> [TO DO]
1. According to the biography of Vakkom Abdul Khader, in which jail was he hanged?
2. Please go on with the biography of Vakkom Abdul Khader, picking up after its final sentence.

-- Start TEXT SECTION --

Vakkom Abdul Khader (1917–1943) was an Indian revolutionary and soldier in the Indian National Army, which fought for Indian freedom under Subhas Chandra Bose allied with Japan. Khader was a revolutionary and trained radio communicator. He was hanged in Madras Central Jail on 10 September 1943 with three comrades: Satyen Bardhan and Anandan and Fauja Singh. All three walked to their execution singing Vande Mataram. Abdul Khader also shouted "Netaji Subhas Babu ki jai! Down with the British Government! Victory to India!”

Early life and career 
Abdul Khader was born on 25 May 1917, at Vakkom, Thiruvananthapuram District. His father was Vavakunju and mother was Ummusalma. He attended local primary school and received his secondary education at Sree Narayana Vilasa high school (founded by Sree Narayan Guru). He was a school hero and a good football player. He was active in the freedom struggle, delighting people with his exciting patriotic songs. During Mahatma Gandhi’s visit to Kerala, the train stopped at Kadakkavur railway station, where locals proudly said that Gandhiji was garlanded in the midst of a large crowd by a young boy named Abdul Khader. 

In 1938, when he was 21, Khader moved to Malaysia at his father’s behest, joining the engineering section of the Public Works Department. The excitement of the Indian freedom struggle, however, shook Khader's mind. He joined the Indian Independence League, which was fighting for Indian independence in Malaysia at the time, and later became a revolutionary leader. He was also the secretary of the Kerala Muslim Union, a group of Kerala Muslims in Malaysia who collaborated with the Independence League. Khader joined the Indian National Army, which was formed by Netaji Subhas Bose, its Commander-in-Chief. After completing his training at the Indian Swaraj Institute (housed in the Free School, Penang, now the Penang Museum), which was set up to train Indian National Army soldiers, Khader became a member of the Choir Squad, a corps of heroes.

-- End TEXT SECTION --
-- Start COLLECTED DATA --

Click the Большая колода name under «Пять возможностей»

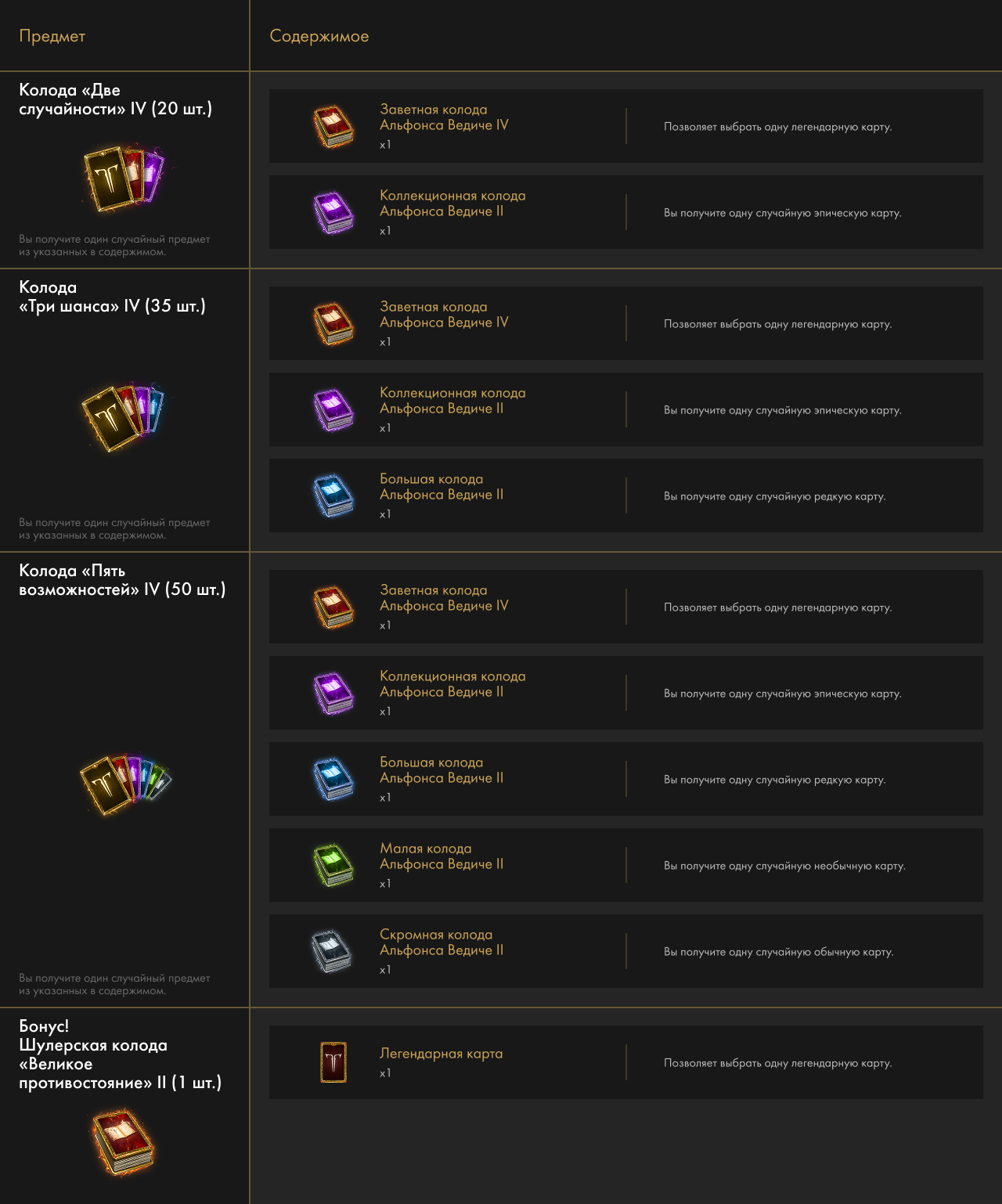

-- End COLLECTED DATA --

> [ANSWERS]
1. Madras Central Jail

2.
Revolutionary activities 
One batch which landed at Tanur, in Malabar Coast and was composed of Abdul Khader and S.A. Anandan and three others. They came by submarine and were transferred to a rubber boat five miles off the land. On landing before they could find a safe hideout they were noticed by the men on the shore and were looked upon with suspicion. The police was informed. Khader and his comrades, were arrested within a few hours of their landing.

Trial and sentence 
After all of the twenty men including Abdul, Satyen Bardhan, Fauja Singh and Anandan were arrested, they were then removed to Fort St. George, India at Madras in due course of time. They were even tortured in Madras Fort in order to tell all the secret about their intention to enter India, which was their own Motherland.

Death 
The soldiers of the Indian National Army, Abdul Khader and his three comrades Satyen Bardhan, Fauja Singh and Anandan were executed in the Madras Penitentiary on 10 September 1943. Almost the whole night previous to the executions the prison reverberated with the song Vande Mataram. With great courage each of them, Abdul Khader, Satyen Bardhan, Fauja Singh and Anandan, ascended the steps to the gallows while raising the slogan of Vande Mataram, which meant ''Hail my Motherland''. Abdul Khader himself raised the slogan '' Netaji Subhas Babu ki jai ! Down with the British Government ! Victory to India ! ''

Khader and others were executed at on Friday, 10 September 1943, at twelve o'clock midnight. A small memorial is built at Travancore in their memory.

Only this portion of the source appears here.